I’ve
been moved twenty feet down and across the hall to a new office, one that is the
mirror image of my old office, minus the north-facing window. I miss the
outdoor light. Now my computer table sits below a porthole-like window four
feet in diameter that faces the building’s main corridor. Fortunately, the
window comes with an almost opaque set of blinds. The move was seamless. I was
without computer service for seven minutes. Four men moved my desk, table, gooseneck
lamp, file cabinet and chairs. They seemed almost disappointed that I had so
little to move. I forgot to mention Harry Plotter – the oversized printer that no
longer works but takes up too much space and, when working, sounds like a
cement truck. Un-fenestrated and re-plottered, I might have started whining. Instead:
A
workman reattached my cork board to the wall (and shared three dirty jokes, two
of which were good).

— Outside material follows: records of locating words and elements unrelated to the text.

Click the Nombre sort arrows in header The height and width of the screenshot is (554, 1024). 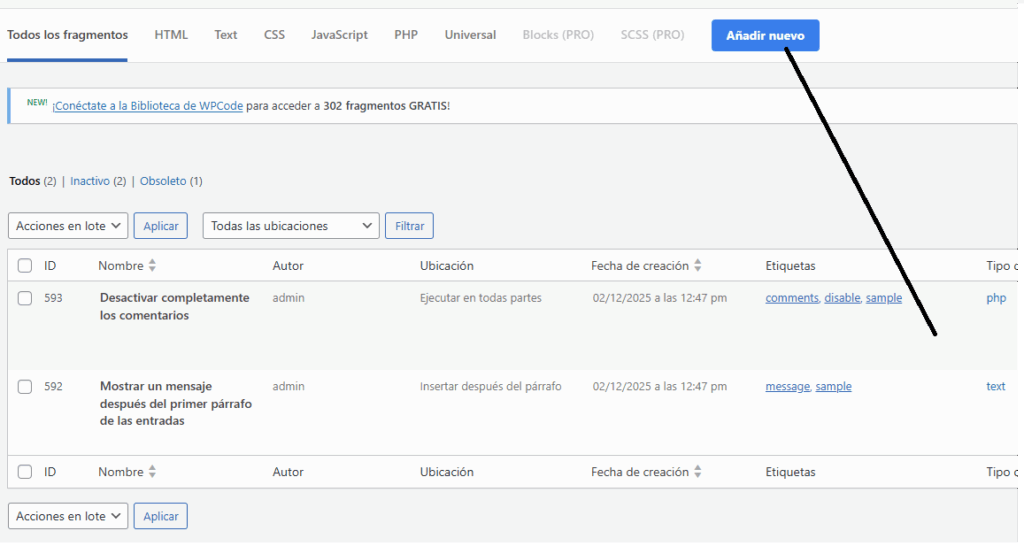point(152,266)
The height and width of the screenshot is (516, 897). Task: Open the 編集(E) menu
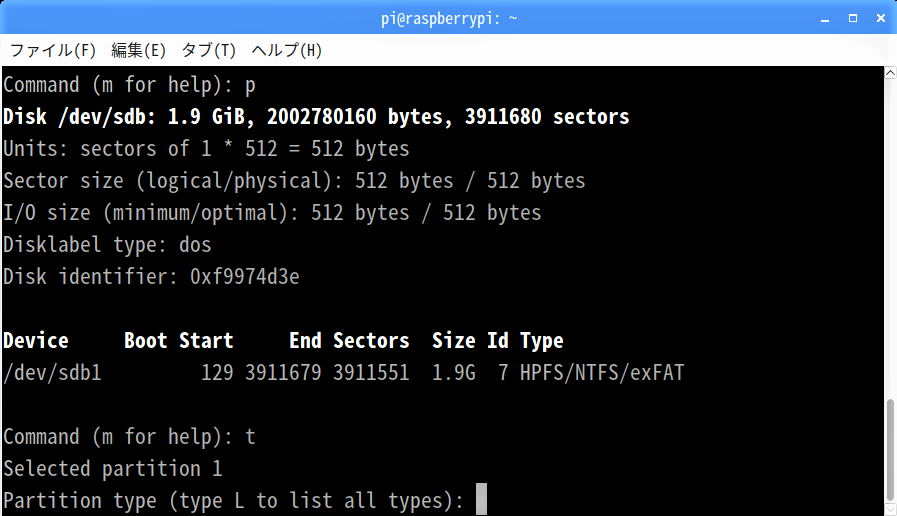pyautogui.click(x=138, y=50)
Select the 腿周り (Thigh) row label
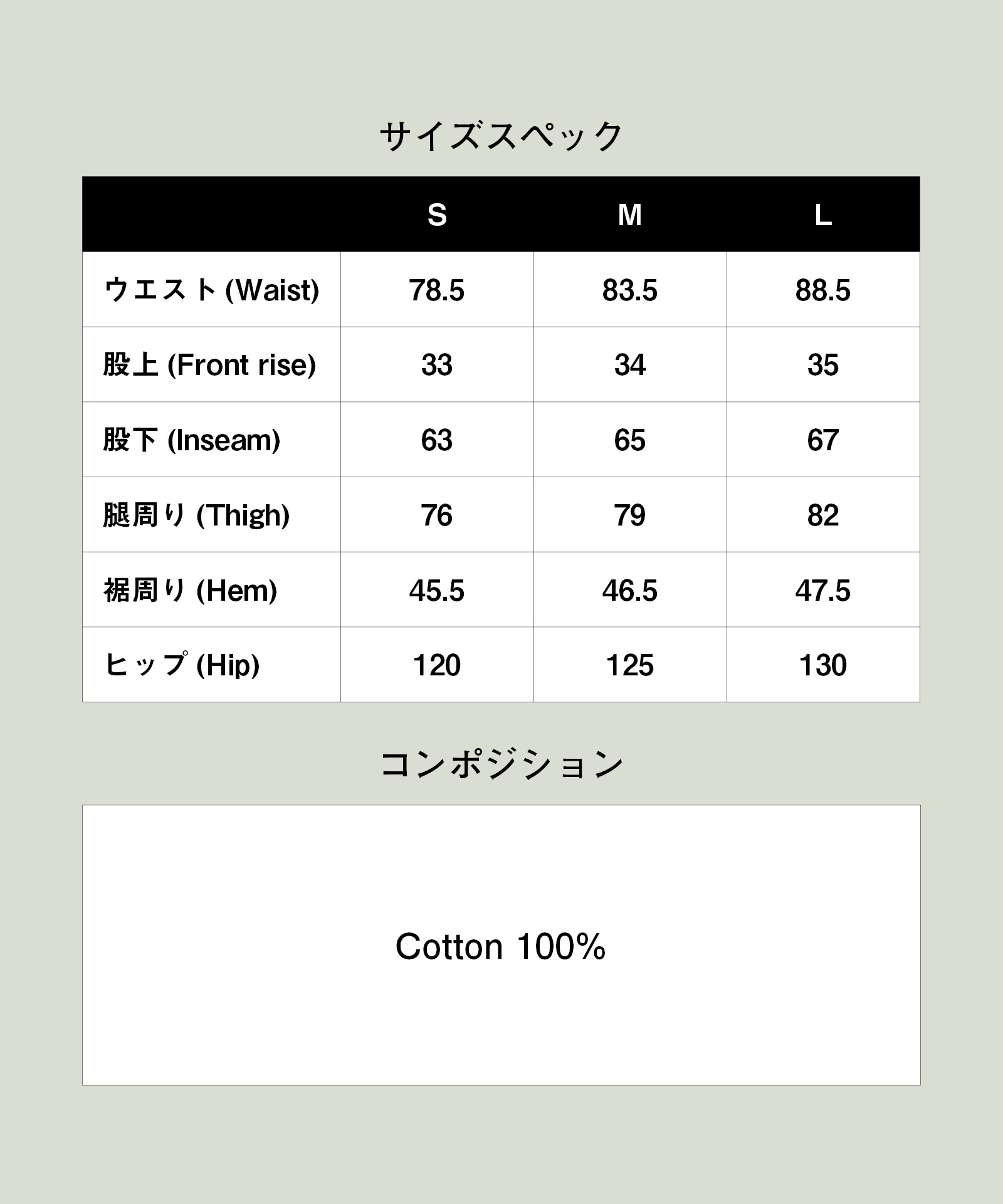The height and width of the screenshot is (1204, 1003). tap(196, 515)
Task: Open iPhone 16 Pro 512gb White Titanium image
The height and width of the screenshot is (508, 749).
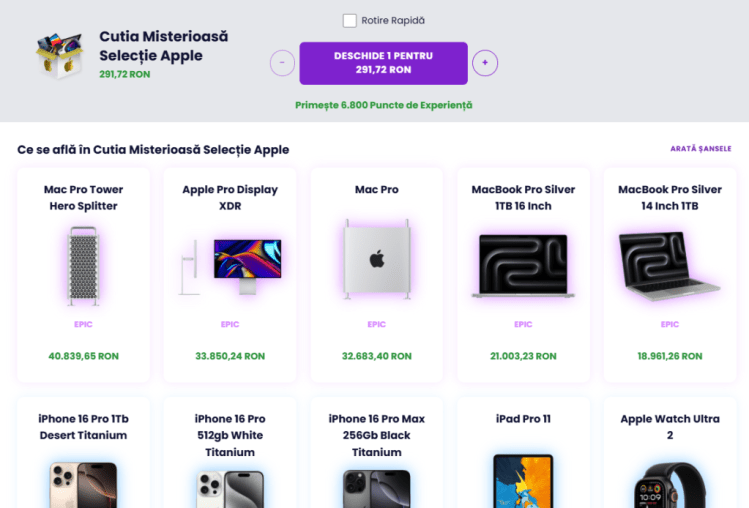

Telephone service was uninterrupted (and I got a new cord
for the receiver, one that doesn’t tangle). My boss scavenged a second lamp, with
a shade and a 75-watt bulb. It casts a muted light that makes me think of Stan
Getz records. The uncle of the professor now directly across the hall from my
office was the trumpeter and cornetist Ruby Braff. As a neighborly gesture I
sent him “Star Dust.” Best of all, my boss tells me they plan to move the
plotter to the second floor, probably in January. Laurence Sterne opens a chapter in A Sentimental Journey Through
France and Italy (1768) with these words:
“Hail,
ye small, sweet courtesies of life! for smooth do ye make the road of it.”
1 comment:
"It casts a muted light that makes me think of Stan Getz records.
A great line, Patrick. A great line.